Second period in history teacher Bruce Baird’s classroom, there is no one lecturing at the front of the room and no one diligently taking notes. Instead, students sit in front of their laptops, doing their lesson through a massive open online course (MOOC).
It’s AP Computer Science, the first online course in school history.
The provider of the course is edhesive.com, and the goal is for students to get credit and prepare for the AP test in May with the guidance of a coach. Baird and Brooke Wells, head of high school, have taken on the coaching roles.
“The role of the coach is not to teach the students but to guide them through the course,” Baird said. “The main role of the coaches is to make sure the students finish the course.”
Baird said that students who take an online course but don’t receive grades for the class usually don’t finish it. “The only way to guarantee it works is to have a class,” Baird said.
The course is designed to allow the eight seniors, two sophomores and one freshman to work out problems on their own. But Baird says his previous knowledge of programming allows him to help the students get over small hurdles.

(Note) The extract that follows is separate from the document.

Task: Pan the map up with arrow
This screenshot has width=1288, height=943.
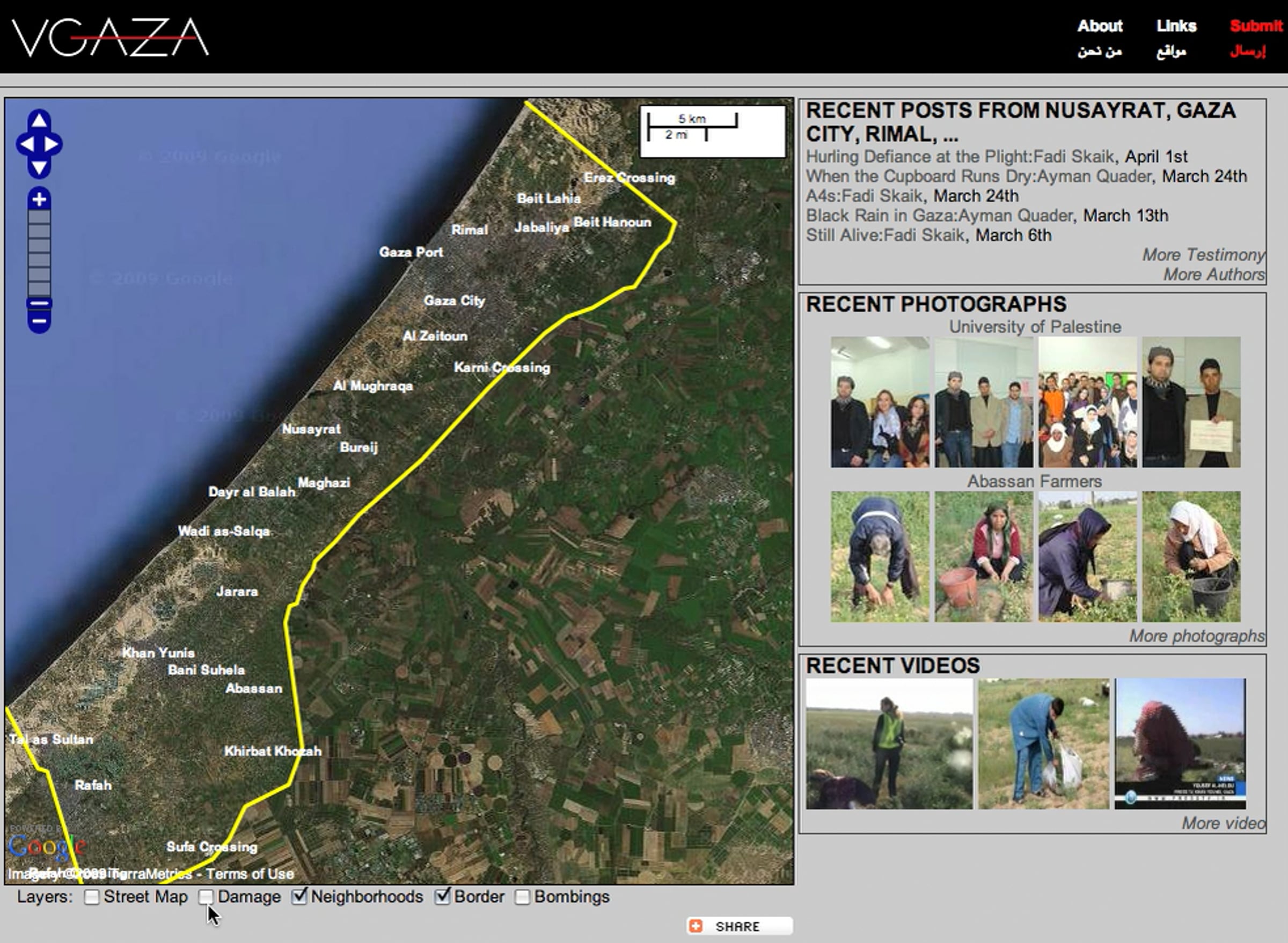Action: (x=39, y=121)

Baird began learning programming languages in high school and got a degree in chemical engineering which requires a lot of computer programming.
“I basically did it for 20 years then stopped for 20 years,” Baird said.
Wells said that because he has no previous experience with computer programming, he is “more wheels on the ground,” working alongside the students and doing the lessons with them.
The students agree they like the flexibility of an online class.
“I like being able to do a lot of my work on the weekend because they release the lessons on Friday or on nights I don’t have much homework,” senior Brad Petchauer said. “I also work at a faster pace than I usually would have.”
Junior Maryjane Garcia said she can work around her schedule better with the flexibility.
“You get to do the lessons when you want,” Garcia said. “It’s not something you have to complete in class, so you have time later to do other work.”
The course does have some flaws, though. The students say a big issue is the code checking system used by the program, as it is very picky.
“The system only has one set answer it is looking for,” Petchauer said. “So when I put in code that performs the operation but is declined, it gets frustrating.
“But with code you have to be really precise, so although it’s annoying, it teaches you to be really careful with what you type.”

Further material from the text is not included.